UCCS and self-funded departments are grappling with budget changes and increasing costs, which are inevitably affecting students. It is becoming more and more important for young people to address their financial situations during their college career. Therefore, budgeting can be a helpful way to fill the gap between wages and expenses.
The rise in tuition, activity and parking fees, as well as the complete elimination of the golf team at UCCS, are a few examples of how administration is addressing the discrepancies in the university’s budget. Students and faculty bear the brunt of these new fees. Budgeting on an individual level can help to lessen the impact of the new fees and costs when attending UCCS and living in Colorado Springs.
Understand your Limits:
First, do not underestimate the money you have to make every month.

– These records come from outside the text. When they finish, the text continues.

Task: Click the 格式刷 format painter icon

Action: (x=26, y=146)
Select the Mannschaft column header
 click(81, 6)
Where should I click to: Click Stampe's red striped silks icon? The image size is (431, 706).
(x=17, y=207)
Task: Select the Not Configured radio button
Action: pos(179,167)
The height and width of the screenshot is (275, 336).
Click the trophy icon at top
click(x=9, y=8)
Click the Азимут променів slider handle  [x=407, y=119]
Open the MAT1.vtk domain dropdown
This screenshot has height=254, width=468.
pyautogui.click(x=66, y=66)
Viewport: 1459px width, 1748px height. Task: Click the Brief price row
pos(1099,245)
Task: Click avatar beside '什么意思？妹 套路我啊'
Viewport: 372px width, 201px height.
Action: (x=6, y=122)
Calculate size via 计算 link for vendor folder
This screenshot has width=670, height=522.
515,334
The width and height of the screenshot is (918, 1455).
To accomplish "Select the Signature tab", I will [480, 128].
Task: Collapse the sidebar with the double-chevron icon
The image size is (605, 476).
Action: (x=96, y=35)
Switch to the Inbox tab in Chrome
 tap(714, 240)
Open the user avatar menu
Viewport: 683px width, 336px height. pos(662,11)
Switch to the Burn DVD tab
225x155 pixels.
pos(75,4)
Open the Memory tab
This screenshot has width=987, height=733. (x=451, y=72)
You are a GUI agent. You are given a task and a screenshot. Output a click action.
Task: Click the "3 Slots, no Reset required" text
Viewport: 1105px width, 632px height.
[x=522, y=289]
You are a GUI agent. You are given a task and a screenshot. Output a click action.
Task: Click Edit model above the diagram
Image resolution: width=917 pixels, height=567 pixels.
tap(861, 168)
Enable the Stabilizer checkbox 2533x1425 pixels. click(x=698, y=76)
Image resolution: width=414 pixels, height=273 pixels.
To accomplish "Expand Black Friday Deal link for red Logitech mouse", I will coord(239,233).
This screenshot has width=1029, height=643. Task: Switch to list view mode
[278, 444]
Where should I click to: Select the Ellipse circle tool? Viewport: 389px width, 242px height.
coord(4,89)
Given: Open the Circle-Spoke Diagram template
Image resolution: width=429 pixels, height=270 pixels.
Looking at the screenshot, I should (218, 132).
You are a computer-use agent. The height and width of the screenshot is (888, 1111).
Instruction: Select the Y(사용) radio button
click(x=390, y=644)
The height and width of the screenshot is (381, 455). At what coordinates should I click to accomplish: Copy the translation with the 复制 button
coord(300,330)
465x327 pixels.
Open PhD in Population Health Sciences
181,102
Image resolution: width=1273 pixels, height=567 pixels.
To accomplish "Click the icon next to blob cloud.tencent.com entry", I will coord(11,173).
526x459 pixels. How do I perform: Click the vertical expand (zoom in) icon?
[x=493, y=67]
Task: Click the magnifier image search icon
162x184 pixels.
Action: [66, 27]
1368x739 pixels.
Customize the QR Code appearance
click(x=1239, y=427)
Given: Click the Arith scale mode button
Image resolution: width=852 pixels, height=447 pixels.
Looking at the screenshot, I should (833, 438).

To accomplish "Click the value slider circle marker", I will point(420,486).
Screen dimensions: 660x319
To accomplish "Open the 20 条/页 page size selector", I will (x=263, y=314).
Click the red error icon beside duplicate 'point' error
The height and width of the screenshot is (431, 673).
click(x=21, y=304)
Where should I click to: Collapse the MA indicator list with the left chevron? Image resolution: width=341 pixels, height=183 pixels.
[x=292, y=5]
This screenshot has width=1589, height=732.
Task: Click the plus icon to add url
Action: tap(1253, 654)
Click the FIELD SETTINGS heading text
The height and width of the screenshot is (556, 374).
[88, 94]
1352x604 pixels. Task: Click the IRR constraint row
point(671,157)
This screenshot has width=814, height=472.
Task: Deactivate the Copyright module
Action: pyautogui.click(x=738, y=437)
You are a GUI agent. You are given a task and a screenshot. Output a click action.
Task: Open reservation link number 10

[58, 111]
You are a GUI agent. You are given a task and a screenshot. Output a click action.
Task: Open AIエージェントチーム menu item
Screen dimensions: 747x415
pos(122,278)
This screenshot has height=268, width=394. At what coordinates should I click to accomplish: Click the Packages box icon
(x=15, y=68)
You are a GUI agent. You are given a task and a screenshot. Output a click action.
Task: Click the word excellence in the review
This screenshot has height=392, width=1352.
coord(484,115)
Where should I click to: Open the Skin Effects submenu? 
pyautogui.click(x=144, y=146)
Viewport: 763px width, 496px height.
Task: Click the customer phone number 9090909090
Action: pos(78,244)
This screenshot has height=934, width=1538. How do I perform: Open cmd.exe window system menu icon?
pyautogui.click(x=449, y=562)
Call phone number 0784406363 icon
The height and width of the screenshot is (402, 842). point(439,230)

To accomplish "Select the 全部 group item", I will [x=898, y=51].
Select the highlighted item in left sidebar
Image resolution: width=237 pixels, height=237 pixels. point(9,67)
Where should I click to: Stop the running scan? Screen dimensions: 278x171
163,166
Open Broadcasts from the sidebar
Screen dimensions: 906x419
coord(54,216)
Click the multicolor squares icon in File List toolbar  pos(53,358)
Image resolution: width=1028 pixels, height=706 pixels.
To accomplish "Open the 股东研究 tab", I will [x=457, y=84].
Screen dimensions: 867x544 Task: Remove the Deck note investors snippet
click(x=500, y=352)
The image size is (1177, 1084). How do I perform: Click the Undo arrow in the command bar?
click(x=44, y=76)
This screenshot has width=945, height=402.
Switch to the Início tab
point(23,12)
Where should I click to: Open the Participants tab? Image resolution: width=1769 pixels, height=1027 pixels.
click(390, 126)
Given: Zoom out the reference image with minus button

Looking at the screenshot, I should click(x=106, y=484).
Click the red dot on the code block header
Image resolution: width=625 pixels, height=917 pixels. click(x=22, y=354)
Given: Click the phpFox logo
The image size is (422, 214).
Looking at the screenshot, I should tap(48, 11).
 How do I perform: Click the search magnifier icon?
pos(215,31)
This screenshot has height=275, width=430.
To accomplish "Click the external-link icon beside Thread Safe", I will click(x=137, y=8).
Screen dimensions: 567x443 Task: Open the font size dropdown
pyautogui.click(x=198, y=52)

Food, rent, transportation costs and tuition, hopefully in that order, will always come first. These have to be paid no matter what. Factor in your monthly income, with these costs upfront to make sure you’re on track to pay the essential costs of living. It may sound obvious to address essential costs, but they can become secondary when entertainment and non-essential costs get in the way.
Entertainment and Non-Essential Costs:
Essential costs must be paid no matter what, but once you’ve made sure to address those expenses, you could set aside some for savings and/or entertainment/social costs at the beginning of each month.
I am a big saver and I always have been. Entertainment and things I want, rather than need, have always been secondary. But that doesn’t mean they’re non-essential. Entertainment expenses are very important for your mental and physical health. I factor exercise and leisure activities into entertainment costs.
Setting aside time and money for yourself is vital. However, be sure to budget a specific amount of time each month for entertainment and leisure. If you don’t, you could go over budget or dip into your savings to go see an impromptu movie at the end of the month! Stay organized, people.
Perhaps during your budgeted trip to an antique store to buy a desk and you notice some miniature novelty clocks that will look great on your new desk. You need the desk to do your studies or your job, but the out-of-commission mini novelty clocks are not going to help you in any way. The clocks are a waste of money, no matter how cute they may be.
Tips to Save Money on the Essentials:
One of the best ways to save on essential costs is to meal plan within your smaller food budget. Make a grocery list, plan your meals, and plan to eat out on certain days. Secondly, take advantage of gas deals at local supermarkets like Costco and King Soopers. Grab one of King Soopers’ value cards or Costco’s member cards and save on groceries and gas.
For entertainment costs, lots of businesses like restaurants and movie theaters have specialty days/months or student ID discounts for their services. Try to see a movie on a Tuesday at essentially any movie theater and pay 5-6 dollars for a movie ticket! Or show Chick-fil-a your student ID and get a free drink with your order.